• [Objective] From the listing below, pull out only the lines that contain the word "should".

--- BEGIN Material to process ---

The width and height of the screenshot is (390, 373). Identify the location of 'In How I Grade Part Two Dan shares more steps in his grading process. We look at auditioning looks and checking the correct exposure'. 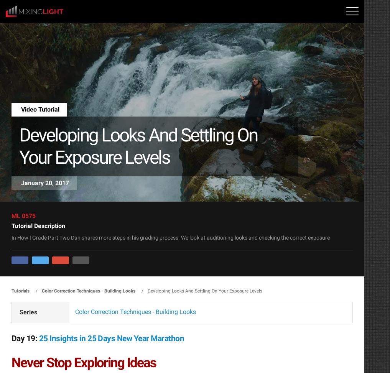
(171, 238).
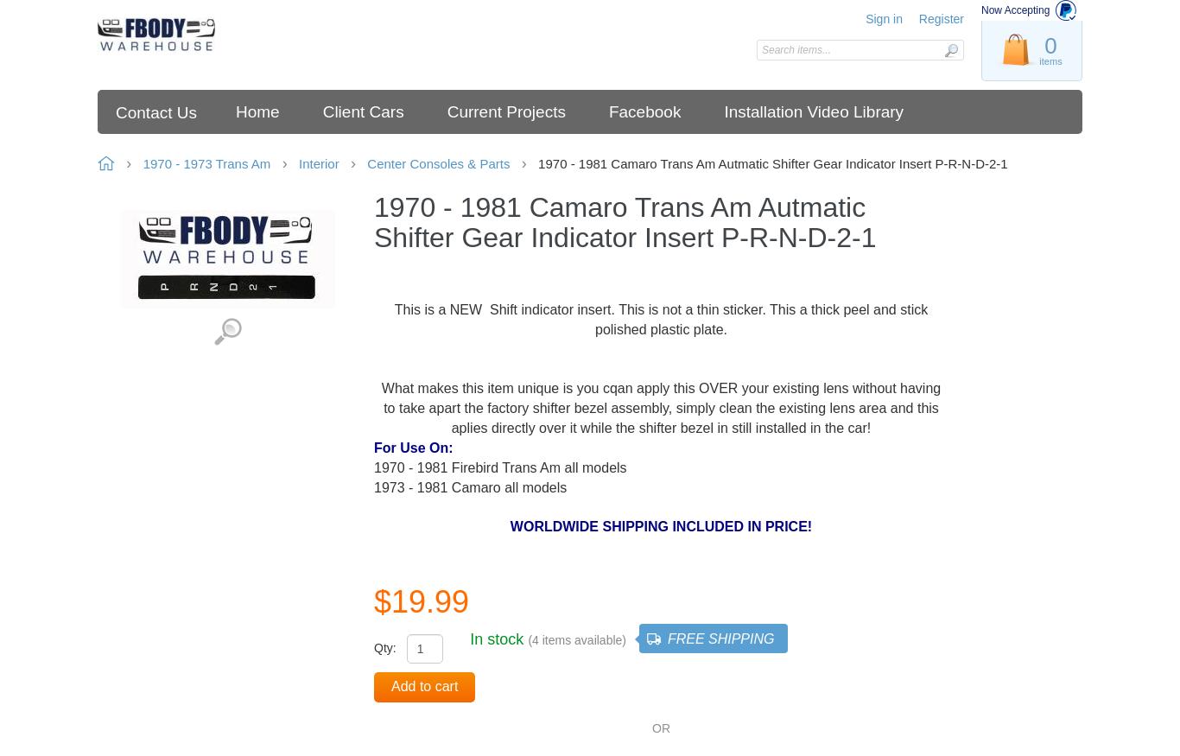 The height and width of the screenshot is (756, 1180). Describe the element at coordinates (438, 163) in the screenshot. I see `'Center Consoles & Parts'` at that location.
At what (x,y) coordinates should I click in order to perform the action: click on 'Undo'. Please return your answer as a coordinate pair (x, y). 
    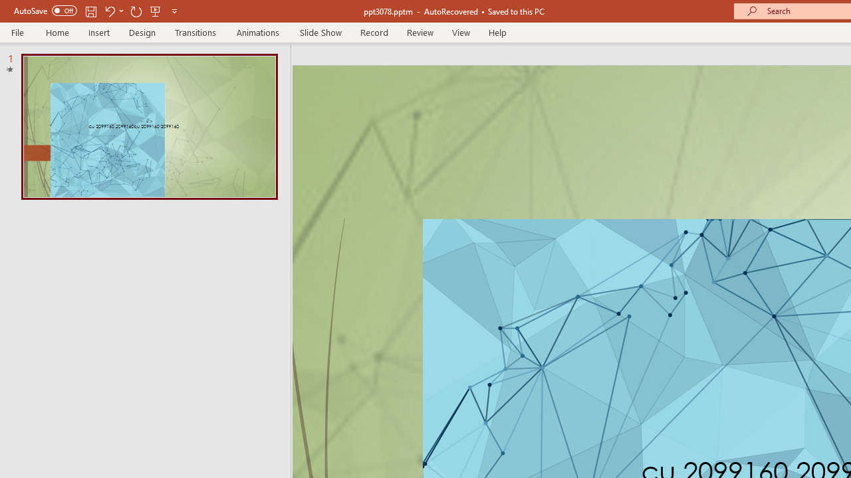
    Looking at the image, I should click on (113, 11).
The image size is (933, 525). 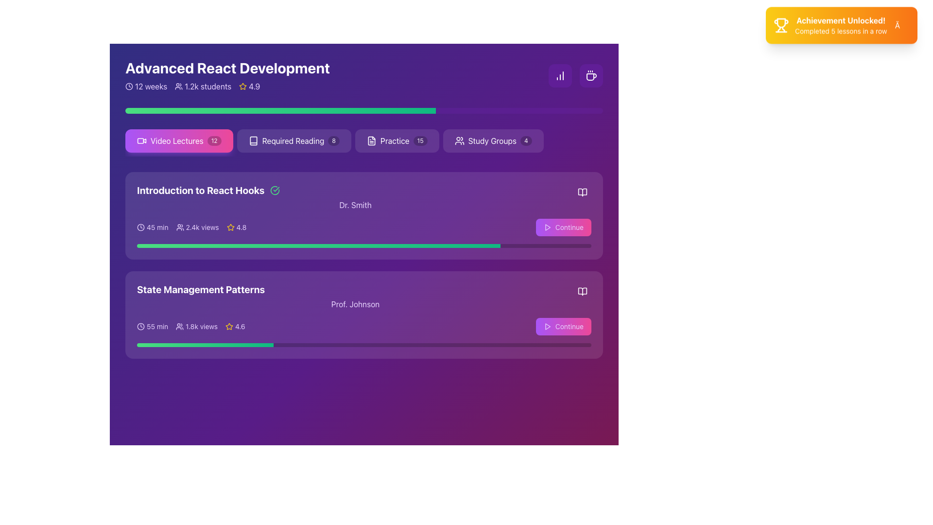 What do you see at coordinates (180, 227) in the screenshot?
I see `the small icon resembling a group of people, located to the left of the text '2.4k views' in the course details segment for 'Introduction to React Hooks.'` at bounding box center [180, 227].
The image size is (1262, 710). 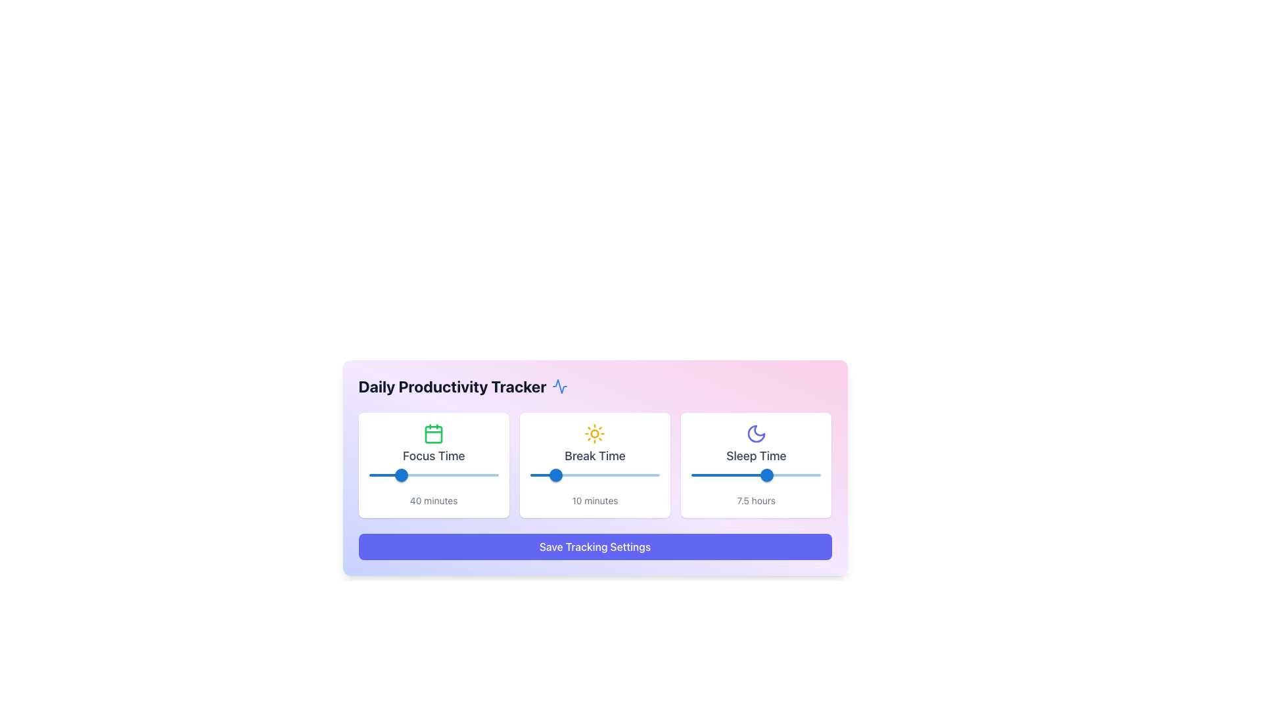 What do you see at coordinates (547, 474) in the screenshot?
I see `break time` at bounding box center [547, 474].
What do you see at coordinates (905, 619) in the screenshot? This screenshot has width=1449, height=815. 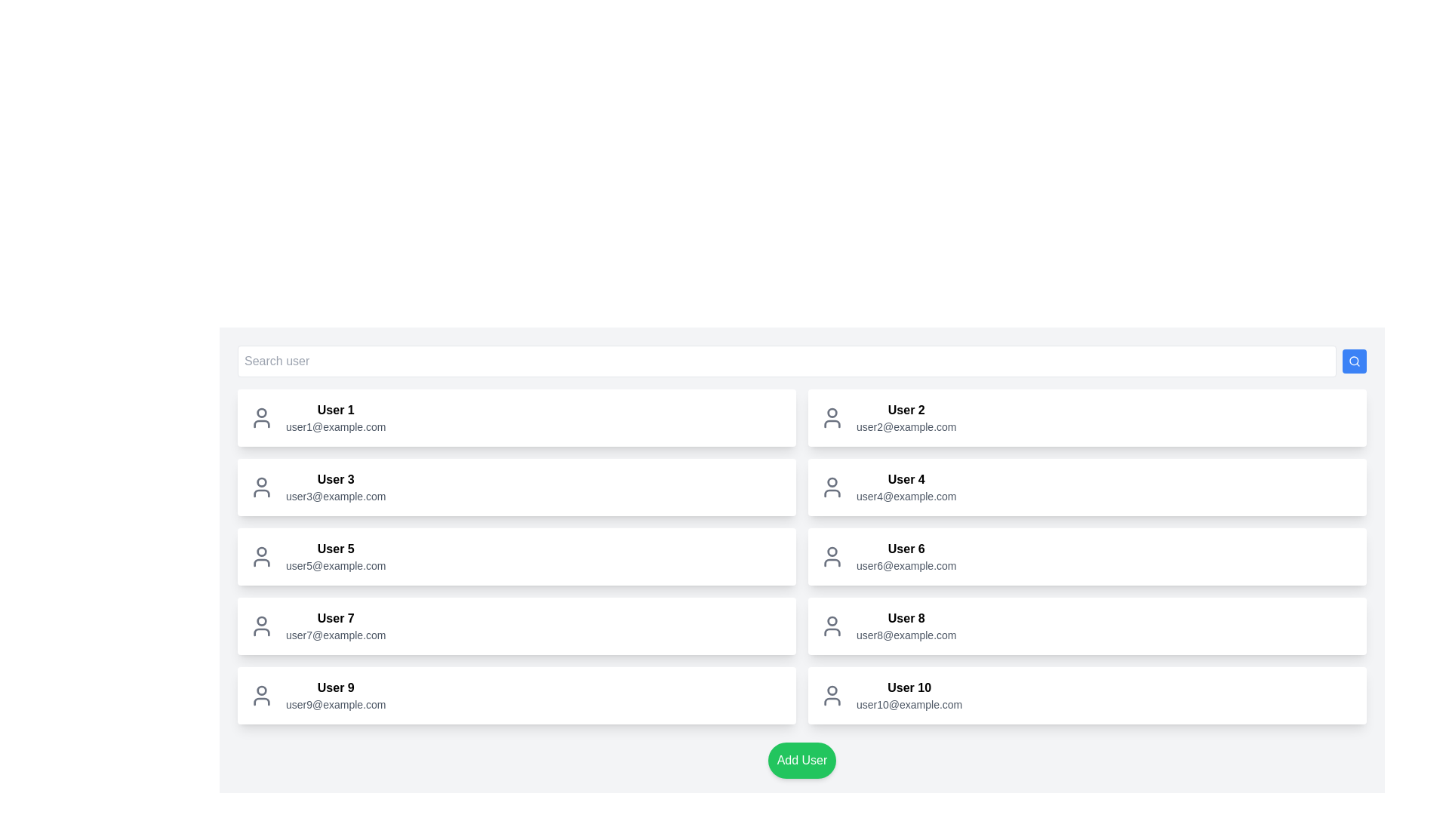 I see `the text label displaying 'User 8' which is bold and positioned in the fourth row of the user card grid, located in the right column` at bounding box center [905, 619].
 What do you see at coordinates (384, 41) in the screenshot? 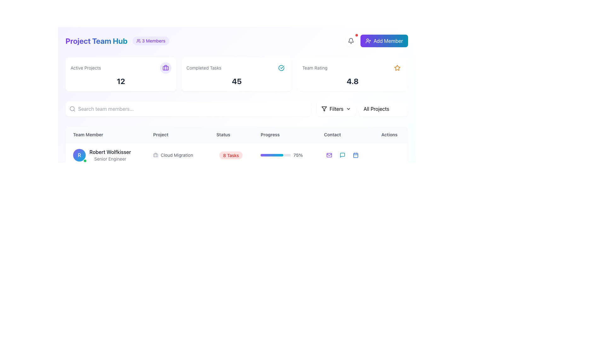
I see `the button located in the top-right corner of the interface, adjacent to the notification bell icon` at bounding box center [384, 41].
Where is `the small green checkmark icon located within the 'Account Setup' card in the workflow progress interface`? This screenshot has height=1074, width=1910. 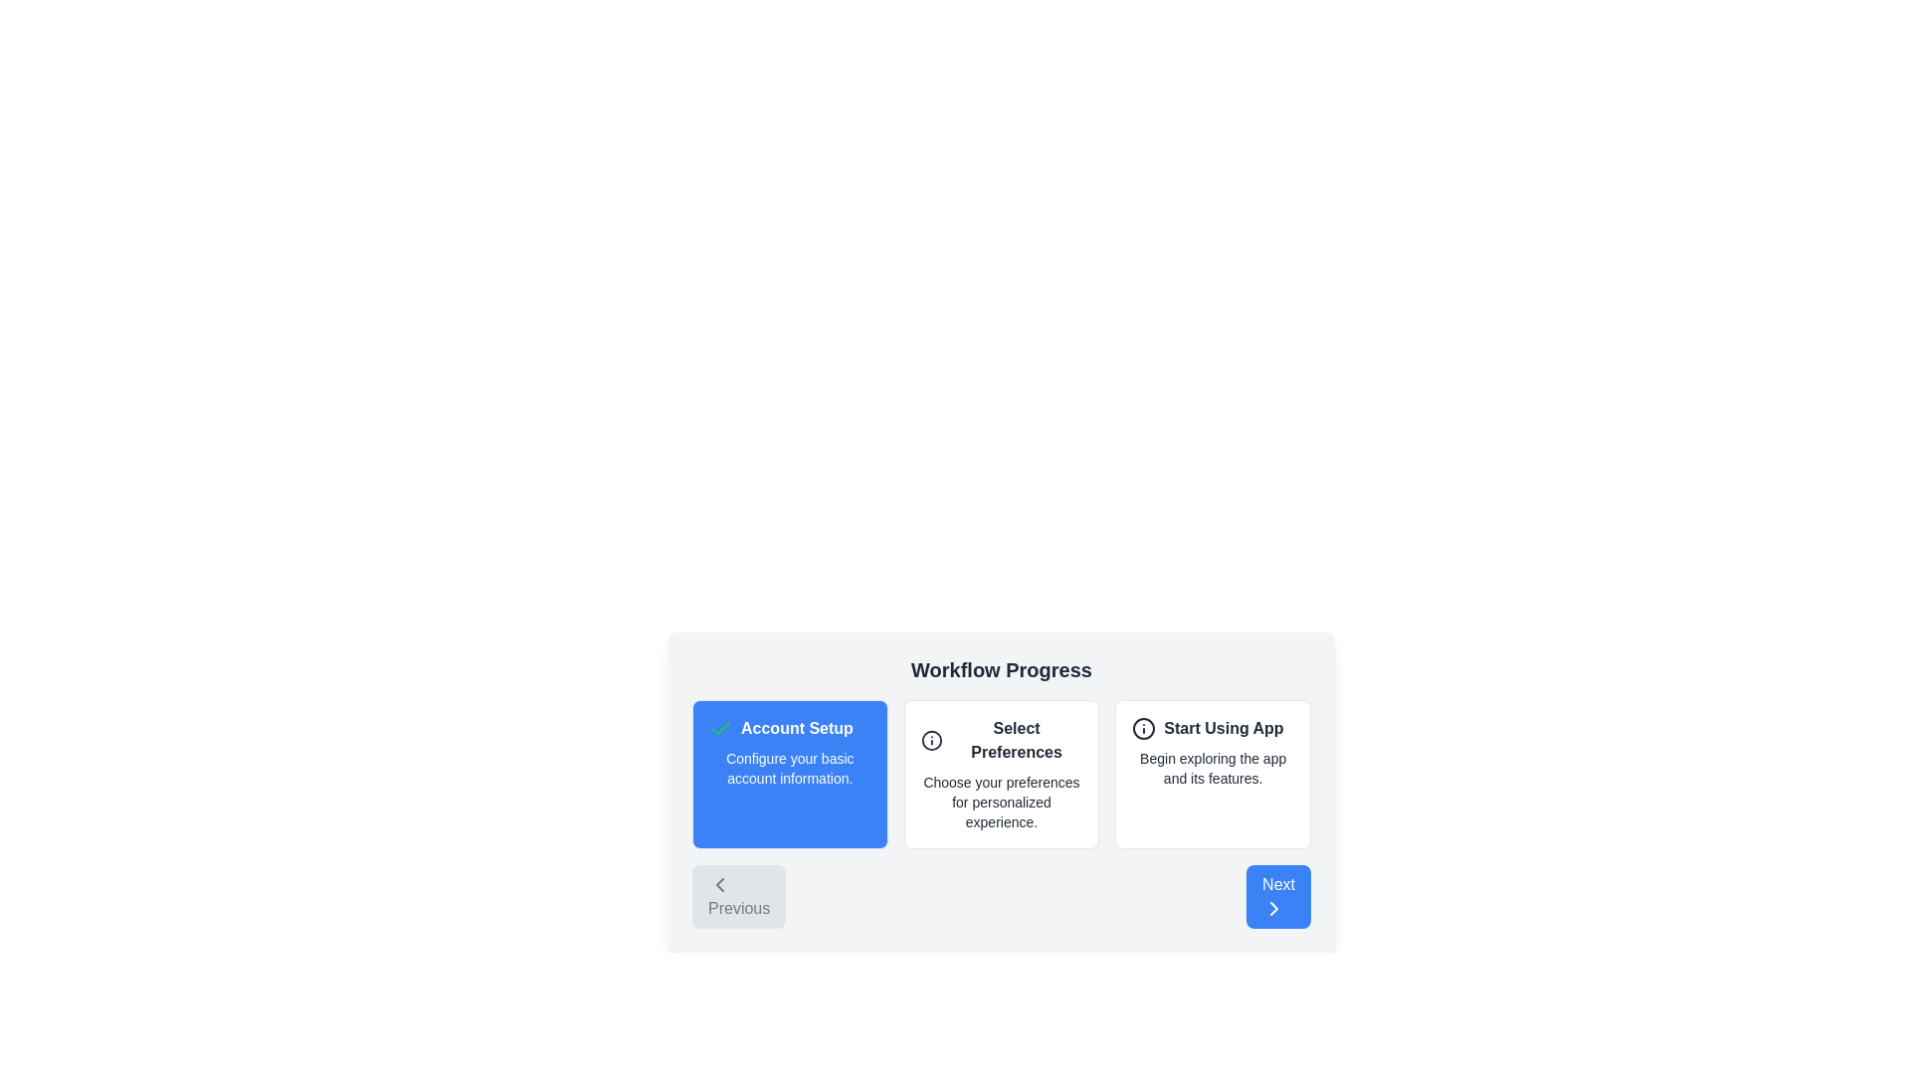
the small green checkmark icon located within the 'Account Setup' card in the workflow progress interface is located at coordinates (719, 728).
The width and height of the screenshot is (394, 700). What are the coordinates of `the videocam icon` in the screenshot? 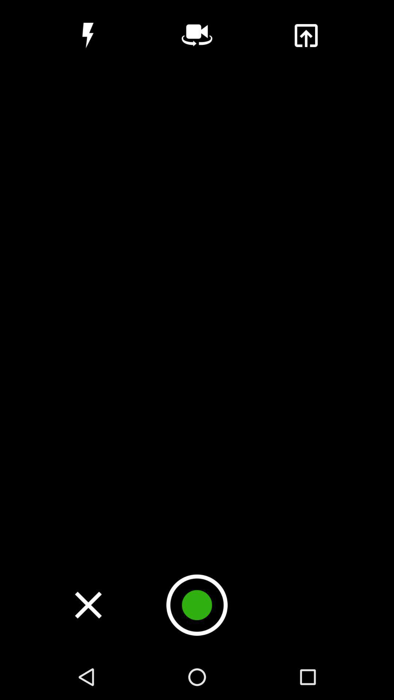 It's located at (197, 35).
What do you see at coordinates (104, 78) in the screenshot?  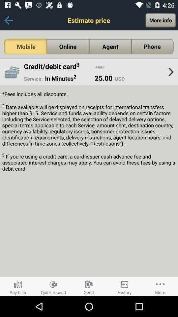 I see `app to the right of the in minutes2 item` at bounding box center [104, 78].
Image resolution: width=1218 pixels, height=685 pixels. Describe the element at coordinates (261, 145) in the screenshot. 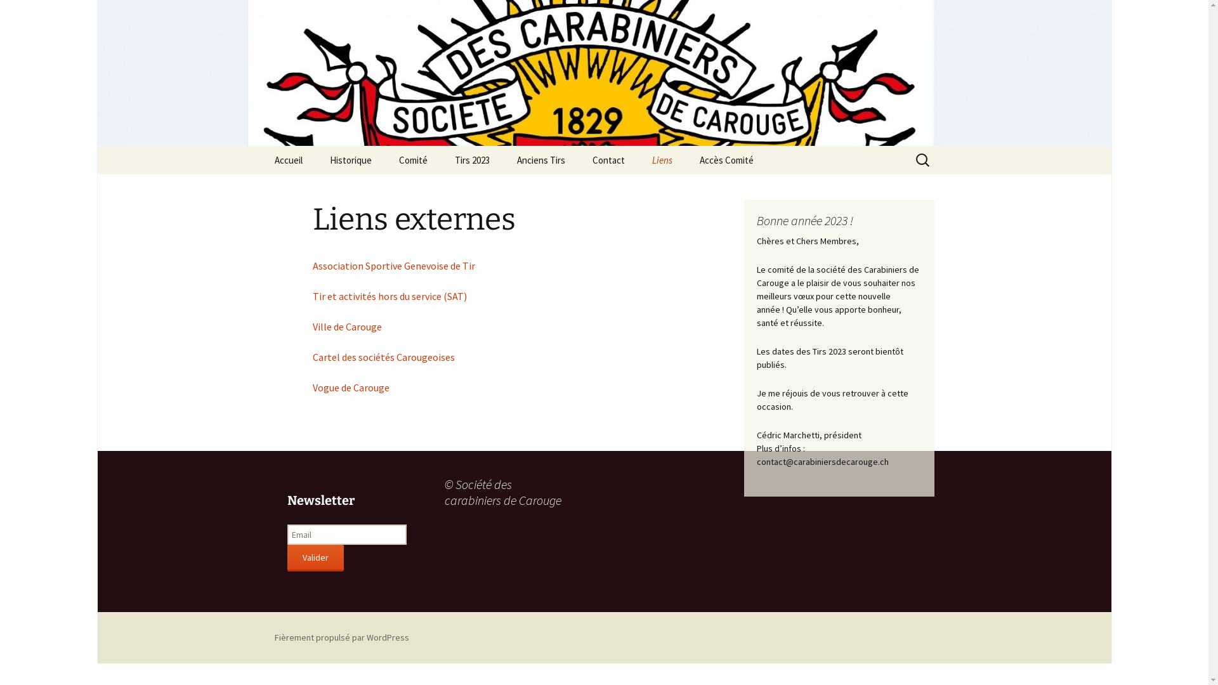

--- END Material to process ---

• [Problem solution]
At what (x,y) coordinates should I click in order to perform the action: click on 'Undo'. Please return your answer as a coordinate pair (x, y). 
    Looking at the image, I should click on (113, 11).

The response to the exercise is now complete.